Odyssée 2021 (#353) – « Le temps du récit »

Ce qui est appréciable dans le cinéma proche-oriental, c’est sa capacité à raconter des histoires, à prendre le temps du récit. En l’occurrence Un Héros de l’Iranien Asghar Farhadi, s’il n’est pas exempt de défauts dans la fluidité de sa construction, en est un bon exemple. En creux, on retrouve une critique sans équivoque de la société iranienne, mais ses points de vue-là, le metteur en scène ne les impose pas ; il ne donne pas de leçon, il suggère. Le spectateur n’est pas, comme désormais dans le cinéma occidental, pris en otage d’une idéologie. Il prend ce qu’il peut et surtout ce qu’il veut.

Emprisonné pour dettes, Rahim a droit à deux jours de permission où il va tenter de revendre des pièces d’or trouvées au fond d’un sac perdu, ce qui lui permettrait de rembourser son créancier qui retirerait sa plainte. Mais, pris de remords, il s’ingénie à retrouver la propriétaire du sac à main. La beauté de ce geste lui vaut un moment de gloire médiatique et numérique avant que le doute, semé par les réseaux sociaux, ne le rattrape, ne le submerge et ne l’accule à toutes les zones d’ombre de son récit.
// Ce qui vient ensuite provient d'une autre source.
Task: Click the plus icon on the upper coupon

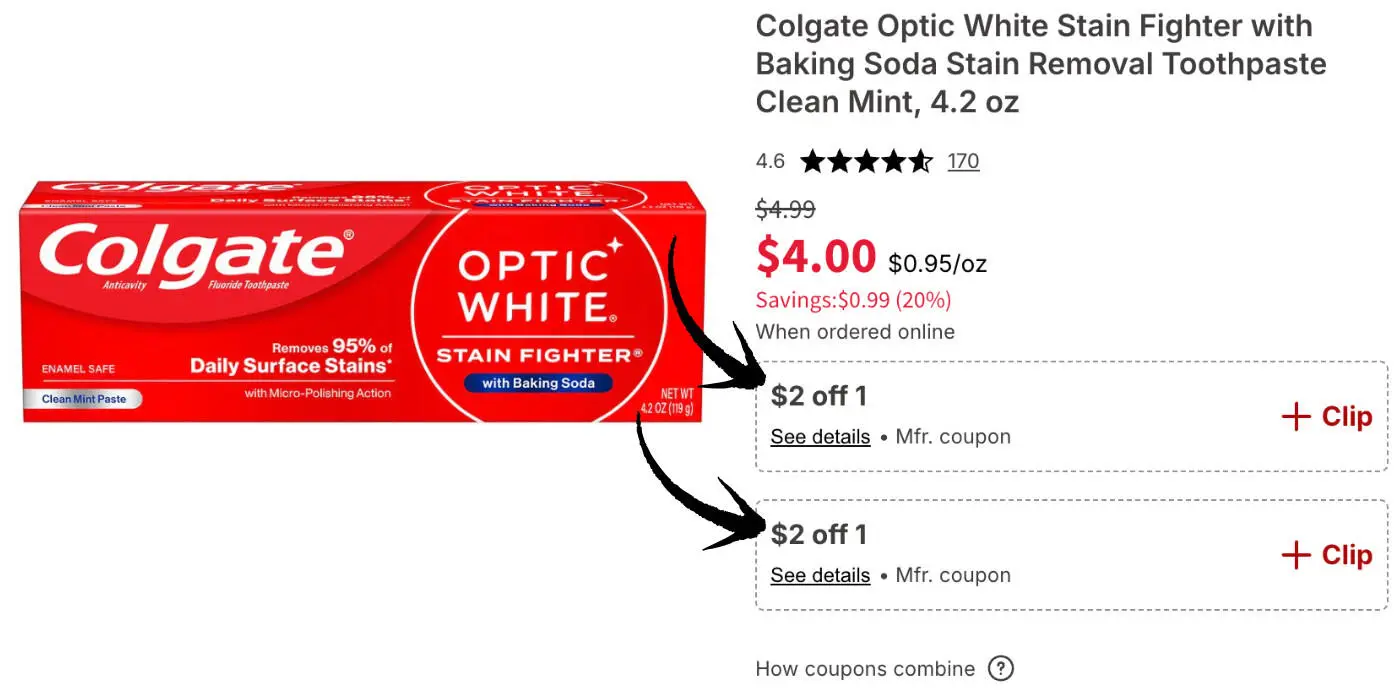Action: pos(1296,417)
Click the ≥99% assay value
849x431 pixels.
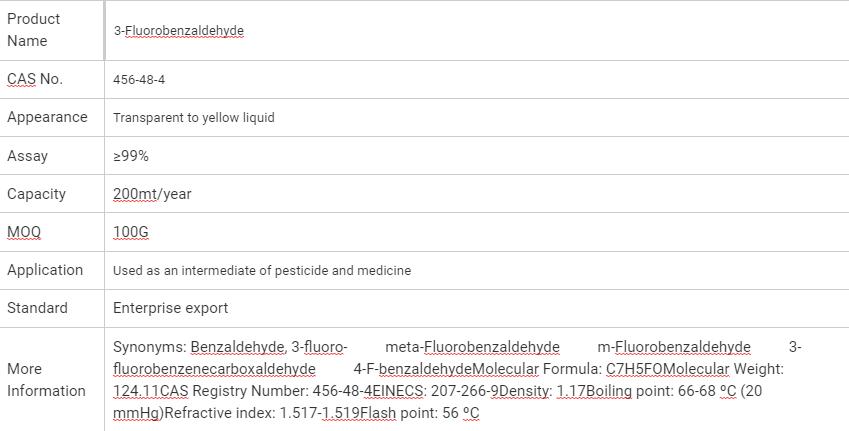[x=131, y=156]
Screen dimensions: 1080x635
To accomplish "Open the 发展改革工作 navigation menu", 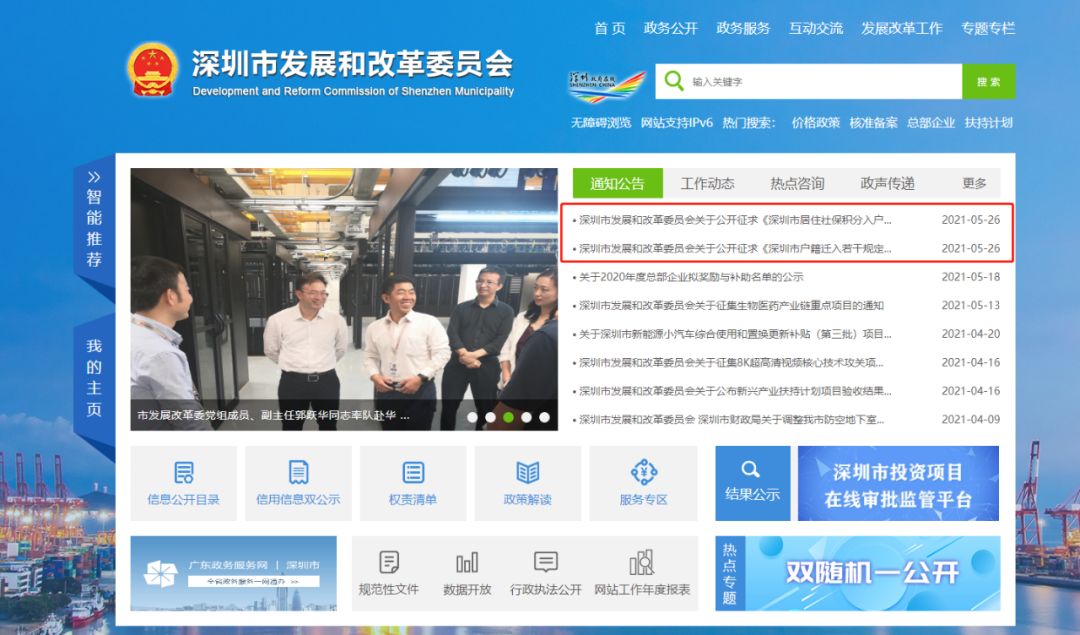I will 903,28.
Son honneur en jeu, il n’aura d’autres choix que de retourner purger l’intégralité de sa peine après avoir tant espéré y échapper et filer l’amour avec la belle orthophoniste qui soigne son fils.

Amir Jadidi, alias Rahim Soltani, joue remarquablement le rôle du héros en lutte contre un mauvais sort dont il assume, pas à pas dans le film, la responsabilité. On est toujours rattrapé par ses mensonges et cela, l’histoire le démontre magistralement. La valeur morale d’un acte ne vaut pas seulement en raison de l’acte lui-même, il vaut aussi tout le chemin qui y a conduit et l’authenticité des intentions qui l’ont porté. C’est le chemin tortueux choisi qui perd Rahim Soltani, c’est l’authenticité de ses intentions qui le sauve.
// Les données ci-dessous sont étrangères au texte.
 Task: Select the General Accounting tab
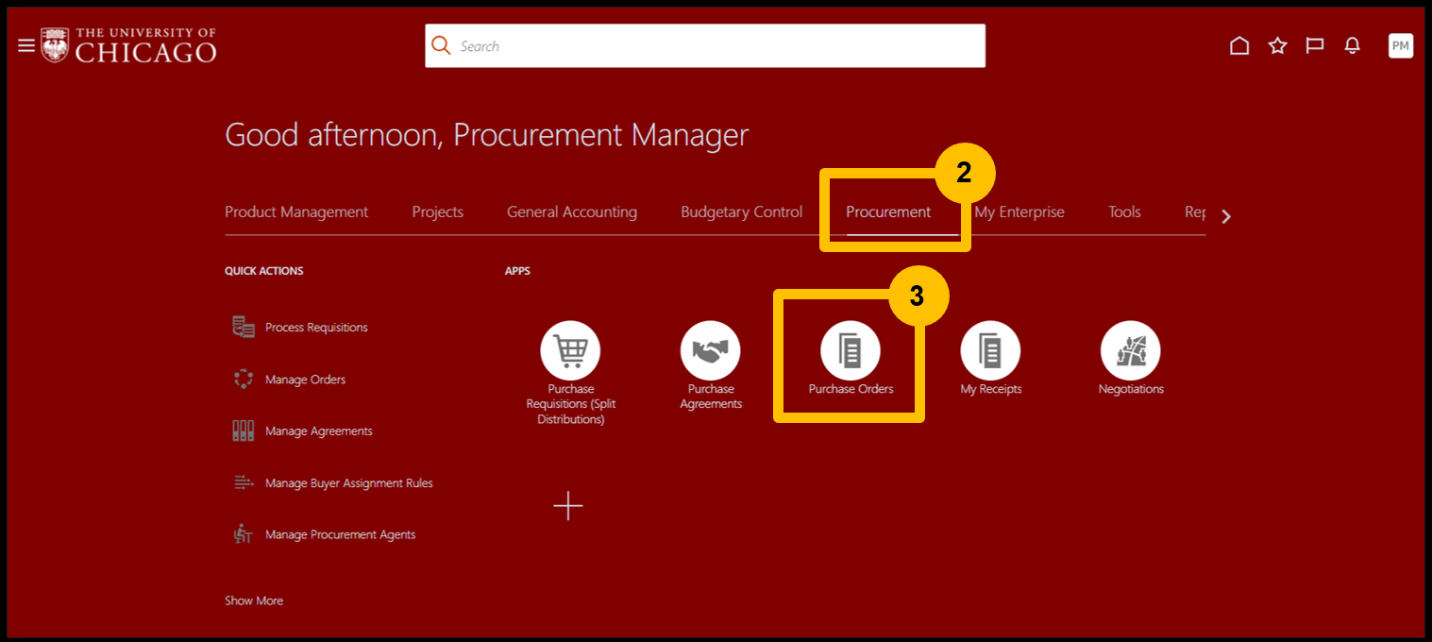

Il ne faudrait pas passer sous silence la qualité des décors dans le film. À aucun moment, on ne se sent ailleurs qu’en Iran ; on est accueilli dans les familles, on partage les repas, on respire l’air de la ville embouteillée, on est happé par l’ambiance de la prison.

Il se peut qu’à certain moment le temps paraisse long, que certaines lourdeurs gênent. Cela vient moins de la qualité du scénario et plus de l’impatience du regard occidental habitué aux raccourcis, aux lieux communs et de sa paresse à détailler les histoires pour comprendre toutes les nuances de ses enjeux.